Results: The ages of lymphoma patients tested for rs1049174 ranged from 16 to 92 years, with a mean of 53 years, and 58% were male. Compared to the genotype frequency in healthy individuals (HNK 35%), the HNK genotype in lymphoma patients was significantly less frequent (HNK 27%, p = 0.01). This was true even when the patients were categorized into NHL (n = 78, HNK = 27%, p = 0.01) and NHL (n = 610, HNK = 28.2%, p = 0.02), although the association between HNK genotypes was not significant among patients with diffuse large B cell lymphoma (n = 280, HNK = 29.2%, p = 0.07). Notably, among the 310 EBV+ lymphomas in this cohort, the HNK genotype in lymphoma patients was significantly less frequent (HNK 24.2%, p = 0.005) compared with healthy controls, suggesting a link between EBV-induced carcinogenesis and the rs1049174 genotypes.

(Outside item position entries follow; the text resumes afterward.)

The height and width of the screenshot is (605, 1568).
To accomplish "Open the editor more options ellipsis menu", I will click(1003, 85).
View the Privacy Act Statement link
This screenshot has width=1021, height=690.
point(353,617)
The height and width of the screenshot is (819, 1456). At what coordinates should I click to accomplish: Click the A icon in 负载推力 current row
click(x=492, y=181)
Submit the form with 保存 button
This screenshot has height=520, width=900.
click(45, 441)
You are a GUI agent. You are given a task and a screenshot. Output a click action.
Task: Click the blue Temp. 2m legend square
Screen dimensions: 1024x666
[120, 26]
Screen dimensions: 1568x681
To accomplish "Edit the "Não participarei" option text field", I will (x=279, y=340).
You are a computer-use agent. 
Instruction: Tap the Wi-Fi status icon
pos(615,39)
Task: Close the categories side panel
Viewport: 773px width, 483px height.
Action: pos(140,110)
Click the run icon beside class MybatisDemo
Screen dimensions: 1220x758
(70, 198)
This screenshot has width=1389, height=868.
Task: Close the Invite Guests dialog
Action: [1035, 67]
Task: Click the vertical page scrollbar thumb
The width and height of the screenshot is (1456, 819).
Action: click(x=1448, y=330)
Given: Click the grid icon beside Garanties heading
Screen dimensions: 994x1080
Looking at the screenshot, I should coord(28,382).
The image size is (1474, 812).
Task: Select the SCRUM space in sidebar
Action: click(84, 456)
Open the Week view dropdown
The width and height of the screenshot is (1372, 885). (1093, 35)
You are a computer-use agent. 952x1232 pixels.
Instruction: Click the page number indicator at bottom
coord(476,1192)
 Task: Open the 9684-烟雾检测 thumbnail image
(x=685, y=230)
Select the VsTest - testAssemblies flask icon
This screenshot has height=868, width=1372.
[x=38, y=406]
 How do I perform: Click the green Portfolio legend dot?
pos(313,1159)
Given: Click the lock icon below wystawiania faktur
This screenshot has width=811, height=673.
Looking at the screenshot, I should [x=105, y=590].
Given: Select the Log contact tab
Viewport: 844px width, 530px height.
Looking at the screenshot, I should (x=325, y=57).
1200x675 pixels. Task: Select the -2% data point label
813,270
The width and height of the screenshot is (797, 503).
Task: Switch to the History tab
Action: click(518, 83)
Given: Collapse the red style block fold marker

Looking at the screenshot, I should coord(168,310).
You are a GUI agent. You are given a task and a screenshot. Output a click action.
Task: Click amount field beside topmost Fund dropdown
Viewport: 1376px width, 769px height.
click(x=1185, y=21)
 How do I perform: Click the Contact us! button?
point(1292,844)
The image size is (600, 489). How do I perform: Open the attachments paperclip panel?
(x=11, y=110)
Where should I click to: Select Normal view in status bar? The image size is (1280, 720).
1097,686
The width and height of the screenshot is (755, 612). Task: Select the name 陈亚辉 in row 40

To assess the NKG2D-mediated immune response in EBV-mediated carcinogenesis, we used flow cytometry time kinetic studies to evaluate the expression of NKG2D ligands (NKG2D-Ls) on the surface of B cells during the in vitro transformation process induced by EBV infection. Among the NKG2D-Ls tested (MICA/B, ULBP1, ULBP2, ULBP3, and ULBP5), we observed that ULBP3 and, to some extent, MICA/B were upregulated in EBV-infected B cells, reaching their highest expression level by day 7 after infection, while gradually decreasing their expression to become almost undetectable by three weeks after EBV infection. In cytotoxicity studies, freshly isolated autologous NK cells recognized and eliminated a considerable fraction of EBV-infected B cells, and these effects were attenuated by the prior exposure of NK cells to an anti-NKG2D blocking antibody, supporting the involvement of the NKG2D axis in NK cell immunity to EBV-infected B cells. Importantly, NK cells from individuals with the HNK genotype were significantly more effective than NK cells with the LNK genotype in eliminating their corresponding autologous EBV-infected B cells and more efficiently preventing their transformation into lymphoblastoid cells.

Conclusions: The NKG2D variants may influence cancer immunosurveillance, including NK cell immunity against EBV infection, and thus determine susceptibility to EBV-associated malignancies.